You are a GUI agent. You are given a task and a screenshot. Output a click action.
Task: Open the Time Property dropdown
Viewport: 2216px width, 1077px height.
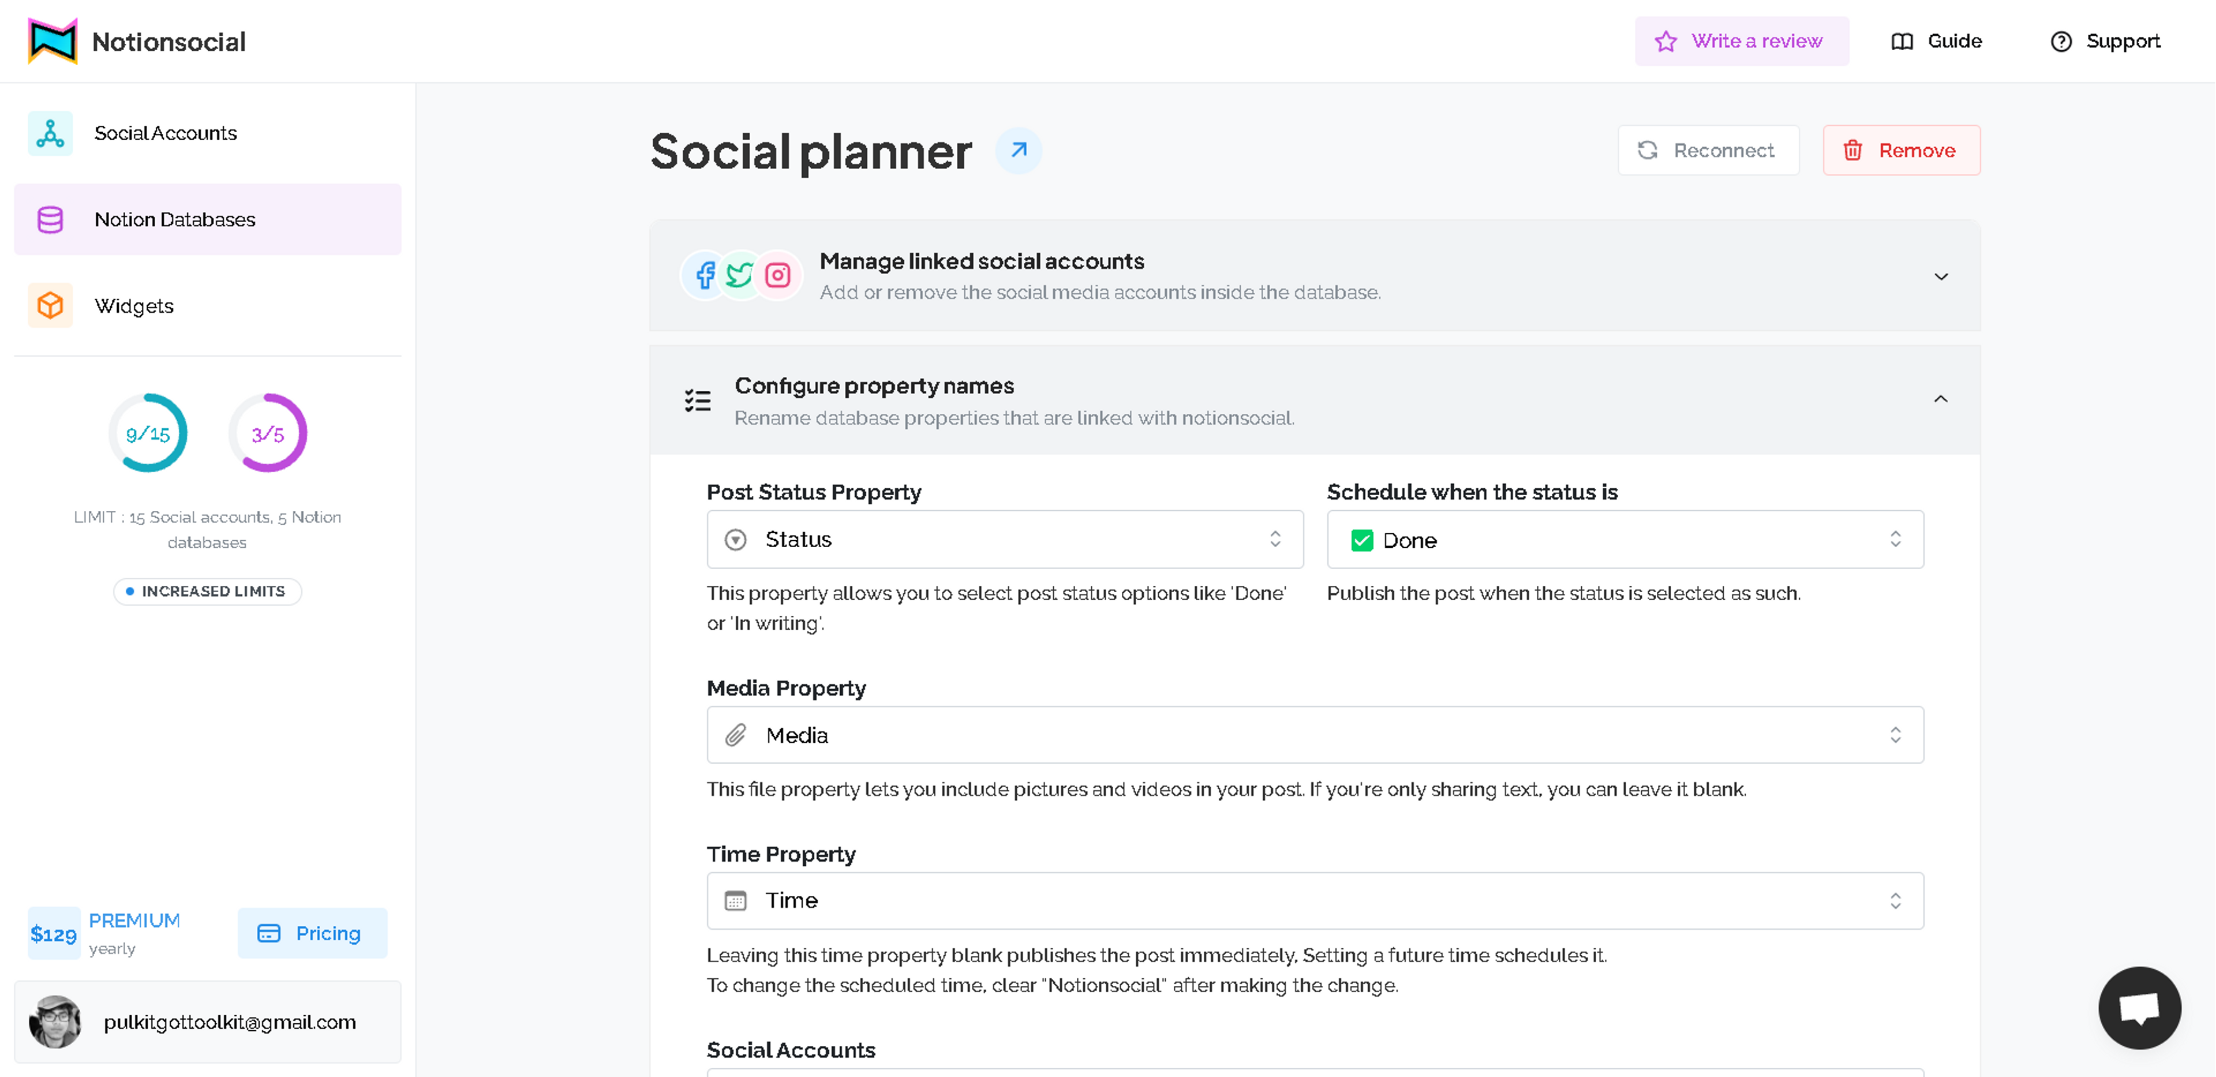(1314, 901)

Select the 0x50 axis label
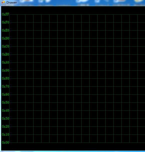(x=6, y=102)
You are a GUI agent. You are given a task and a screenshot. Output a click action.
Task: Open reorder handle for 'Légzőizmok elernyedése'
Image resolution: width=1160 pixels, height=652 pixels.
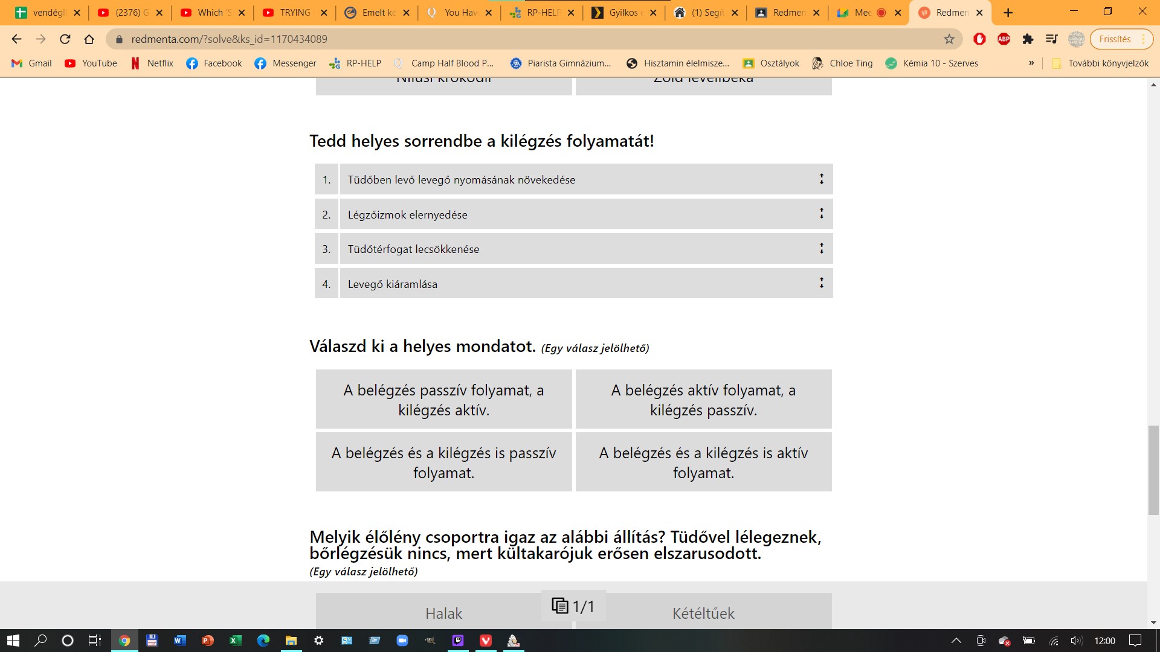821,214
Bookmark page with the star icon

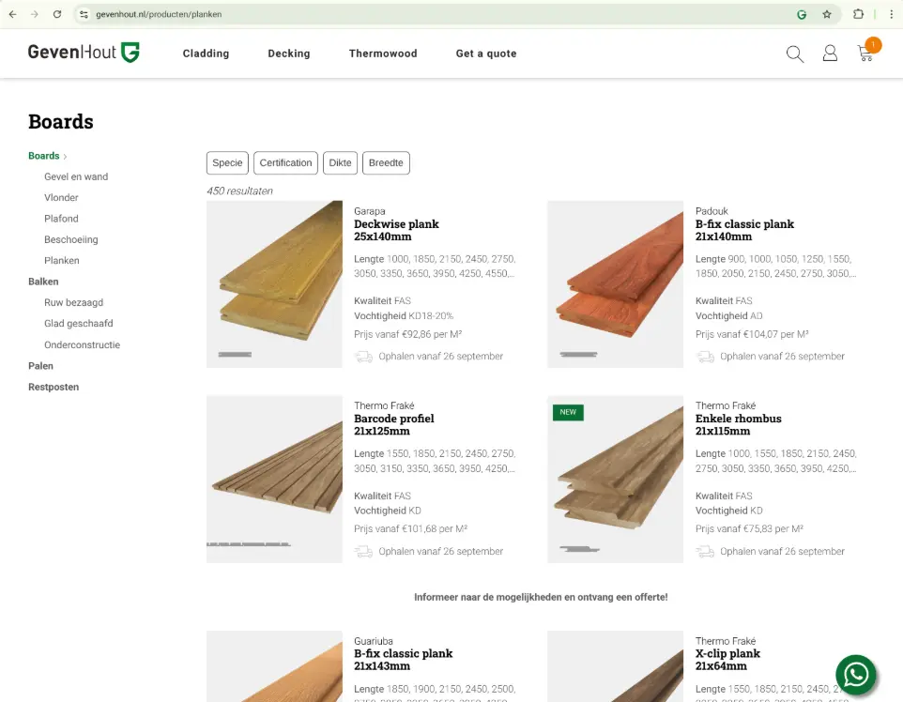click(827, 14)
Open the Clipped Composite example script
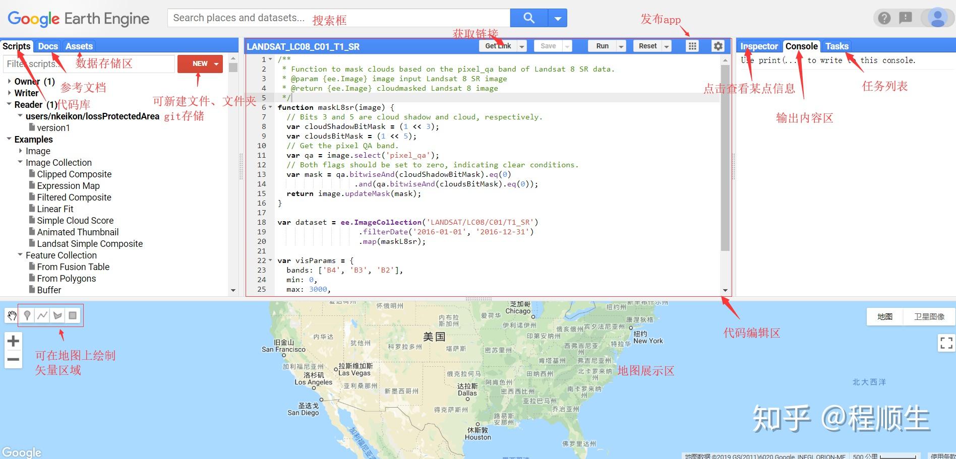 [x=74, y=174]
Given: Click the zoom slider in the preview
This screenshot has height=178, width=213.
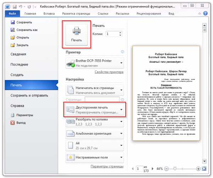Looking at the screenshot, I should coord(185,168).
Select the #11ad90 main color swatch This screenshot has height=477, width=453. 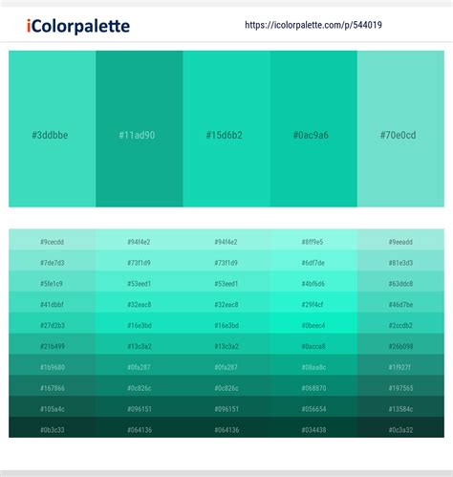(x=140, y=129)
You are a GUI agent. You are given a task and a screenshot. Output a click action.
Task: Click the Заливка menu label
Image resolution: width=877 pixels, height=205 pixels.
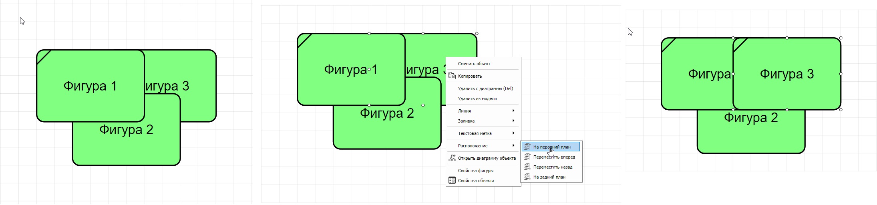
◆ ◆ ◆ ◆ ◆
[WORK TO BE COMPLETED] Copy out the entries word for word, from the line with "Bookmark page with the star icon" up to and including the line with "Looking at the", leaving out the pictures.

[SOLVED EXERCISE]
Bookmark page with the star icon

click(827, 14)
Open the Clipped Composite example script
 [x=74, y=174]
Given: Click the zoom slider in the preview
This screenshot has height=178, width=213.
Looking at the screenshot, I should coord(185,168).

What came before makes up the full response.